# Dataset content:
=-=-=
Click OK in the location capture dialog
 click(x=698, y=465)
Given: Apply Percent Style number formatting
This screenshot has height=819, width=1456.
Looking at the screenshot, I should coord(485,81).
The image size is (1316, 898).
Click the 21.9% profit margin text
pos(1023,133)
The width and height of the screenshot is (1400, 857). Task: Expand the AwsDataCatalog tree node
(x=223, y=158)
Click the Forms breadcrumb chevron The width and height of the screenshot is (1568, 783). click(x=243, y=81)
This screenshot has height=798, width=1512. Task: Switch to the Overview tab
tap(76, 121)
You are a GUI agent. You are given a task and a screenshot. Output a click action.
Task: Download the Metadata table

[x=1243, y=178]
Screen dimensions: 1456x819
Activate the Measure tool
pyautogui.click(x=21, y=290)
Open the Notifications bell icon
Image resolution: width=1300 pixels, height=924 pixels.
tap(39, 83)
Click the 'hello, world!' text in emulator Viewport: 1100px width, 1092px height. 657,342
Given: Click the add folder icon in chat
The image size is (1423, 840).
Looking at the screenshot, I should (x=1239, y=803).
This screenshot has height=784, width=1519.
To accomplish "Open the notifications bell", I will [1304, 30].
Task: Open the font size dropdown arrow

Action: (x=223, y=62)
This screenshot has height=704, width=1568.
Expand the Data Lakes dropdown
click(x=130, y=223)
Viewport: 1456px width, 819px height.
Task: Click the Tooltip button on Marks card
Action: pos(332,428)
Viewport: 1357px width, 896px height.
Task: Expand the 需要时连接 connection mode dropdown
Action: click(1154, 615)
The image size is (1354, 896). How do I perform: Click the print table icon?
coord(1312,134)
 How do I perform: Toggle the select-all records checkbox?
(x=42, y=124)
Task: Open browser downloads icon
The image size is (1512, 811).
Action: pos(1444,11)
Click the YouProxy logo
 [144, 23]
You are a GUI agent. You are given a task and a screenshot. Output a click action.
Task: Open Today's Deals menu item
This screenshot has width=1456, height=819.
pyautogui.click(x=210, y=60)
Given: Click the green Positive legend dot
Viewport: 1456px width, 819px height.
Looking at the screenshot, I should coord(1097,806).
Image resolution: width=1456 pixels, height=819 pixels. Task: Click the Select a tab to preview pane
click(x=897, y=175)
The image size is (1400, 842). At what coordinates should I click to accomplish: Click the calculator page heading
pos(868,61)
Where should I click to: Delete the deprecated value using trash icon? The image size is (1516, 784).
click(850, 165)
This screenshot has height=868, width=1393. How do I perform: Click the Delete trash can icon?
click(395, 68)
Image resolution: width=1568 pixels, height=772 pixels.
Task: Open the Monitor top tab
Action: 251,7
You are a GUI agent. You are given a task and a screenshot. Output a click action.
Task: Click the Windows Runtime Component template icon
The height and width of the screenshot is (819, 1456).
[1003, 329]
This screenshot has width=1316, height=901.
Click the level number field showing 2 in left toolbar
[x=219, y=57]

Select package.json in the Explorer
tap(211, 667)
=-=-=
# Exercise description:
A complete, exact copy of the entries is required.

# Problem solution:
Click OK in the location capture dialog
 click(x=698, y=465)
Given: Apply Percent Style number formatting
This screenshot has height=819, width=1456.
Looking at the screenshot, I should coord(485,81).
The image size is (1316, 898).
Click the 21.9% profit margin text
pos(1023,133)
The width and height of the screenshot is (1400, 857). Task: Expand the AwsDataCatalog tree node
(x=223, y=158)
Click the Forms breadcrumb chevron The width and height of the screenshot is (1568, 783). click(x=243, y=81)
This screenshot has height=798, width=1512. Task: Switch to the Overview tab
tap(76, 121)
You are a GUI agent. You are given a task and a screenshot. Output a click action.
Task: Download the Metadata table

[x=1243, y=178]
Screen dimensions: 1456x819
Activate the Measure tool
pyautogui.click(x=21, y=290)
Open the Notifications bell icon
Image resolution: width=1300 pixels, height=924 pixels.
tap(39, 83)
Click the 'hello, world!' text in emulator Viewport: 1100px width, 1092px height. 657,342
Given: Click the add folder icon in chat
The image size is (1423, 840).
Looking at the screenshot, I should (x=1239, y=803).
This screenshot has height=784, width=1519.
To accomplish "Open the notifications bell", I will [1304, 30].
Task: Open the font size dropdown arrow

Action: (x=223, y=62)
This screenshot has height=704, width=1568.
Expand the Data Lakes dropdown
click(x=130, y=223)
Viewport: 1456px width, 819px height.
Task: Click the Tooltip button on Marks card
Action: pos(332,428)
Viewport: 1357px width, 896px height.
Task: Expand the 需要时连接 connection mode dropdown
Action: click(1154, 615)
The image size is (1354, 896). How do I perform: Click the print table icon?
coord(1312,134)
 How do I perform: Toggle the select-all records checkbox?
(x=42, y=124)
Task: Open browser downloads icon
The image size is (1512, 811).
Action: pos(1444,11)
Click the YouProxy logo
 [144, 23]
You are a GUI agent. You are given a task and a screenshot. Output a click action.
Task: Open Today's Deals menu item
This screenshot has width=1456, height=819.
pyautogui.click(x=210, y=60)
Given: Click the green Positive legend dot
Viewport: 1456px width, 819px height.
Looking at the screenshot, I should coord(1097,806).
Image resolution: width=1456 pixels, height=819 pixels. Task: Click the Select a tab to preview pane
click(x=897, y=175)
The image size is (1400, 842). At what coordinates should I click to accomplish: Click the calculator page heading
pos(868,61)
Where should I click to: Delete the deprecated value using trash icon? The image size is (1516, 784).
click(850, 165)
This screenshot has height=868, width=1393. How do I perform: Click the Delete trash can icon?
click(395, 68)
Image resolution: width=1568 pixels, height=772 pixels.
Task: Open the Monitor top tab
Action: 251,7
You are a GUI agent. You are given a task and a screenshot. Output a click action.
Task: Click the Windows Runtime Component template icon
The height and width of the screenshot is (819, 1456).
[1003, 329]
This screenshot has width=1316, height=901.
Click the level number field showing 2 in left toolbar
[x=219, y=57]

Select package.json in the Explorer
tap(211, 667)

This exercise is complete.